◆ **DIRECTIONS**: Return the exact lines from the one containing "You are a computer-use agent. This" through the final line of the material below, with both ends kept.
═══ EXCERPTED DATA
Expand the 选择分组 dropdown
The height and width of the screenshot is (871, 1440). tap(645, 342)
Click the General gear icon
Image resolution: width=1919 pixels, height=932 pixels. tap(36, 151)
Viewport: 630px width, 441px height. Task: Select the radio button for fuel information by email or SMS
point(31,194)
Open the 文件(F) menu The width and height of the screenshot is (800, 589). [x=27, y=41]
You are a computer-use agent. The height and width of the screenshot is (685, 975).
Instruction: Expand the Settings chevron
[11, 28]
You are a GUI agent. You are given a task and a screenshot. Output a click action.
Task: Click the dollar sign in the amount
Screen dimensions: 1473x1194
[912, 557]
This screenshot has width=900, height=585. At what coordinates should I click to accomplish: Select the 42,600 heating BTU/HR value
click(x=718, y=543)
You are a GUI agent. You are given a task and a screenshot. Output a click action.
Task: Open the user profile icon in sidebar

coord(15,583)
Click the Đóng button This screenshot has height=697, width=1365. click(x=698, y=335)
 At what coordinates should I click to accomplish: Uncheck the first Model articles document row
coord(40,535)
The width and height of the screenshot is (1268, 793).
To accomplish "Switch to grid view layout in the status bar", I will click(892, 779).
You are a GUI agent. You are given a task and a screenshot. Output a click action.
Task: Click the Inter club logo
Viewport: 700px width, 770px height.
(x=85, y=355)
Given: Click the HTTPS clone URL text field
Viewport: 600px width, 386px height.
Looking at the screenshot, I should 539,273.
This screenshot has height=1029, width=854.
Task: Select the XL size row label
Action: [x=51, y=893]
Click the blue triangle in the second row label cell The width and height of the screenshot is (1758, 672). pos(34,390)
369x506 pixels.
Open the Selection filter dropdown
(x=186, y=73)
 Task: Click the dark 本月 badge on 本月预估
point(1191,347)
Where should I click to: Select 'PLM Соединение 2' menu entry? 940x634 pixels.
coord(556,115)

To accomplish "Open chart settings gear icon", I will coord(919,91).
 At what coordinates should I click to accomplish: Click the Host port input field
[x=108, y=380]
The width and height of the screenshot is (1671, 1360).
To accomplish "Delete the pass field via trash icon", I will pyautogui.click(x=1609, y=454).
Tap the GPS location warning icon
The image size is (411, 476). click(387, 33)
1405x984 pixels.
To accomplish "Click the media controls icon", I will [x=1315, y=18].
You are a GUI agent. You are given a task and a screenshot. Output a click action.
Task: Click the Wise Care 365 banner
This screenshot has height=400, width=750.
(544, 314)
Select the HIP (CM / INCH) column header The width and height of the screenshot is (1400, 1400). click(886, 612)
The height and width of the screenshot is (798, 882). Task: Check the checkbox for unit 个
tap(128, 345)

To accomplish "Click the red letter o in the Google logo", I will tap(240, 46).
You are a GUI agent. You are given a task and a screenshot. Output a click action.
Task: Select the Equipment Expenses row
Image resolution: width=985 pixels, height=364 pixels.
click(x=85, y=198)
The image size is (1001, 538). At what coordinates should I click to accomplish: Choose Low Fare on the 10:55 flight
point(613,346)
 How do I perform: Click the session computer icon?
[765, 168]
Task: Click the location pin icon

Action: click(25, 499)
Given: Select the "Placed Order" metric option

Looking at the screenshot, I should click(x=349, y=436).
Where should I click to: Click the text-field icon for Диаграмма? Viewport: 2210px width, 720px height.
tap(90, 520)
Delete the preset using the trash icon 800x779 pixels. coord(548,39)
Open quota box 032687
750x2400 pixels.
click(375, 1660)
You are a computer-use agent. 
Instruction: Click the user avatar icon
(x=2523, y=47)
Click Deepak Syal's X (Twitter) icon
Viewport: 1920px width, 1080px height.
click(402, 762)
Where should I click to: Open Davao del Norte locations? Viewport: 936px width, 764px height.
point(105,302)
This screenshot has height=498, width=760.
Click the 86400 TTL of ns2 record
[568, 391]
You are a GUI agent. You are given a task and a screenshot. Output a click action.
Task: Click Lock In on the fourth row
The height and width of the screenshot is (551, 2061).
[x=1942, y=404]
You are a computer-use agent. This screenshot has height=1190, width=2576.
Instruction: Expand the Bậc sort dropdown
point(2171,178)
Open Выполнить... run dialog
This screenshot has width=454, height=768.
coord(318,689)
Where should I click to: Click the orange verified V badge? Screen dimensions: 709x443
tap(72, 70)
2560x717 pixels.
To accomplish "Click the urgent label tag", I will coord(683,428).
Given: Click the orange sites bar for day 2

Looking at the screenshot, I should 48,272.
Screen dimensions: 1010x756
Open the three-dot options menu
══════
◆ **RESPONSE TO THE TASK**:
You are a computer-use agent. This screenshot has height=1190, width=2576.
Instruction: Expand the Bậc sort dropdown
point(2171,178)
Open Выполнить... run dialog
This screenshot has width=454, height=768.
coord(318,689)
Where should I click to: Click the orange verified V badge? Screen dimensions: 709x443
tap(72, 70)
2560x717 pixels.
To accomplish "Click the urgent label tag", I will coord(683,428).
Given: Click the orange sites bar for day 2

Looking at the screenshot, I should 48,272.
Screen dimensions: 1010x756
Open the three-dot options menu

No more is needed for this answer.